Text to read.
***
Courtesy of Sys-Con
Media
Practical
considerations
Customer engagement has long benefited from data and analytics.
Knowing more about each of your customers, their attributes,
preferences, behaviors and patterns, is essential to fostering
meaningful engagement with them. As technologies advance, and more
of people's lives are lived online, more and more data about
customers is captured and made available. At face value, this is
good; more data means better analytics, which means better
understanding of customers and therefore more meaningful
engagement. However, volumes of data measured in terabytes,
petabytes, and beyond are so big they have spawned the terms "Big
Data" and "Big Analytics." At this scale, there are practical
considerations that must be understood to successfully reap the
benefits for customer engagement. This article will explore some of
these considerations and provide some suggestions on how to address
them.
Customer Data Management (CDM), also known as Customer Data
Integration (CDI), is foundational for a Customer Intelligence (CI)
***
Supplied entries.
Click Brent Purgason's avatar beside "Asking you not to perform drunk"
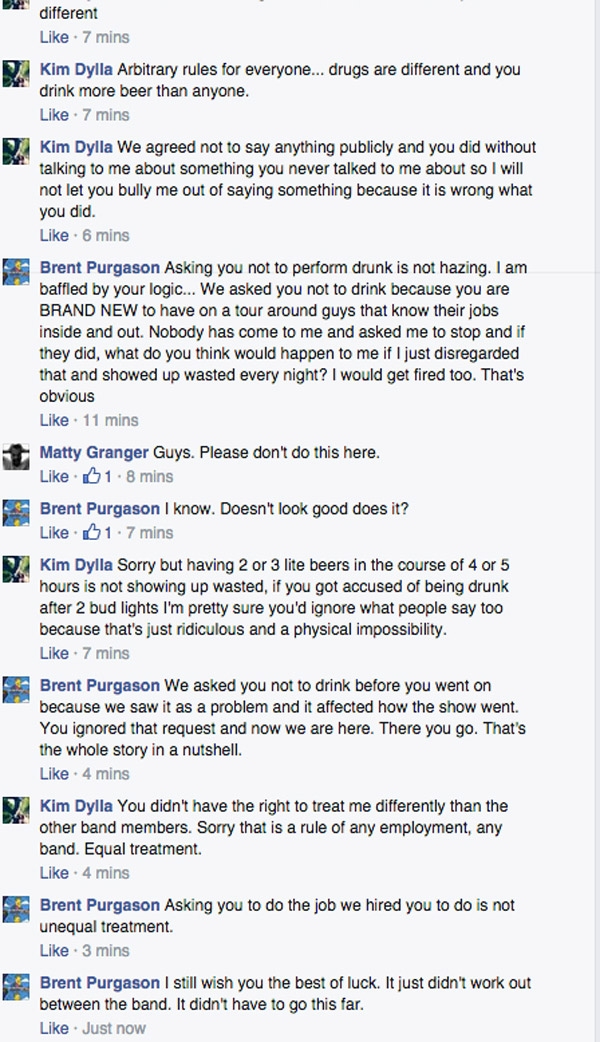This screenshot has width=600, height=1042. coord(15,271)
***
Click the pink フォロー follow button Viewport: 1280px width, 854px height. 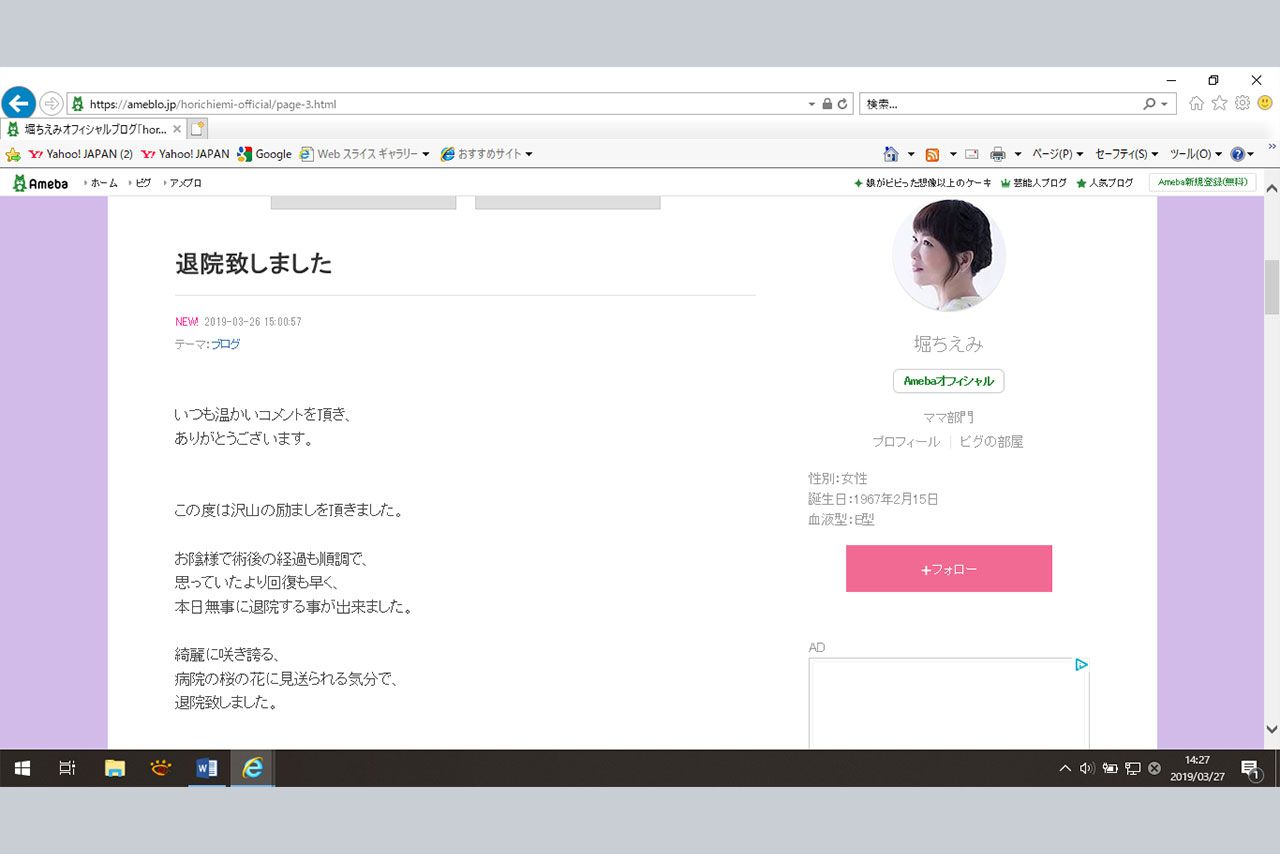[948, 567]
***
Goal. Extend the article on big data and customer engagement, picking up right where it stops. The records have nothing to do with this.

Task result.
or Customer Engagement (CE) system. CDM is rooted in the principles
of Master Data Management (MDM), which includes the following:
- Acquisition and ingestion of multiple, disparate sources, both
online and offline, of customer and prospect data
- Change Data Capture (CDC)
- Data cleansing, parsing, and standardization
- Entity Modeling
- Entity relationship and hierarchy management
- Entity matching, identity resolution, and persistent key
management for key individual, household,
company/institution/location entities
- Rules-based attribute mastering, "Survivorship" or "Build the
Best Record"
- Data lineage, version history, audit, aging, and
expiration
It's useful to first make the distinction between attributive
and behavioral data. Attributive data, often referred to as profile
data, is discrete fields that describe an entity such as an
individual's name, address, age, eye color, and income. Behavioral
data is a series of events that describe an entity's behavior over
time, such as phone calls, web page visits, and financial
transactions. Admittedly, there is a slippery slope between the
two; a customer's current account balance can be either an
attribute or an aggregation of behavioral transactions.
MDM typically focuses on attributive data. Being based on MDM,
the same is true for CDM. Personally Identifying Information (PII)
such as name, email, address, phone, and username are the primary
drivers behind identity resolution. Other attributes such as
income, number of children, or gender are attributes that are
commonly "mastered" for each of the resolved entities (individual,
household, company).
Enter Big Data. As more devices are developed - and adopted -
that capture and store data, huge quantities of data are generated.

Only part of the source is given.